Design: Boys (N = 494) and girls (N = 206) were recruited using a high-risk paradigm at 10-12 years of age and followed up at 12-14, 16, 19, 22, 25 and 30 years of age.
Measurements: At each visit, the subjects were administered a comprehensive battery to measure psychological makeup, health status, substance use and psychiatric disorder, and their overall harmfulness of substance consumption was quantified according to the multidimensional criteria (physical, dependence, and social) developed by Nutt et al. (2007). Next, high- and low- substance use severity trajectories were derived differentially associated with probability of segueing to substance use disorder (SUD). ML methodology was employed to predict trajectory membership.
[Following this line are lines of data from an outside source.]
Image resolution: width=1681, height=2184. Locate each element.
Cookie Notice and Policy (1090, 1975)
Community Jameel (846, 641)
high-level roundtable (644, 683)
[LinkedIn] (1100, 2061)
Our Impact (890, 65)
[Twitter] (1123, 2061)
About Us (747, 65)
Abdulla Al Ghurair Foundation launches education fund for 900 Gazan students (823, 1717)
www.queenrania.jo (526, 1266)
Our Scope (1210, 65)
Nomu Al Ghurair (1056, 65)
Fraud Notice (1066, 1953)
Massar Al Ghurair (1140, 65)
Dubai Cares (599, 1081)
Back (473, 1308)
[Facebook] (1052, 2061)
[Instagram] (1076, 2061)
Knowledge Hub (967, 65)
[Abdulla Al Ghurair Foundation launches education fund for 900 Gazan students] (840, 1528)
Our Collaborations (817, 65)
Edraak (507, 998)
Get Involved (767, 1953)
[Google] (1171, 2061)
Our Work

Findings: The high-severity trajectory group had a higher probability of leading to SUD than the low-severity trajectory (89.0% vs 32.4%; odds ratio = 16.88, p < 0.0001). Thirty psychological and health status items at each of the six visits predict membership in the high- or low-severity trajectory, with 71% accuracy at 10-12 years of age, increasing to 93% at 22 years of age.
Conclusion: These findings demonstrate the applicability of the machine learning methodology for detecting membership in a substance use trajectory with high probability of culminating in SUD, potentially informing primary and secondary prevention.
Keywords: Machine learning; Random Forest; Substance misuse prevention; Substance use disorder; Trajectory analysis.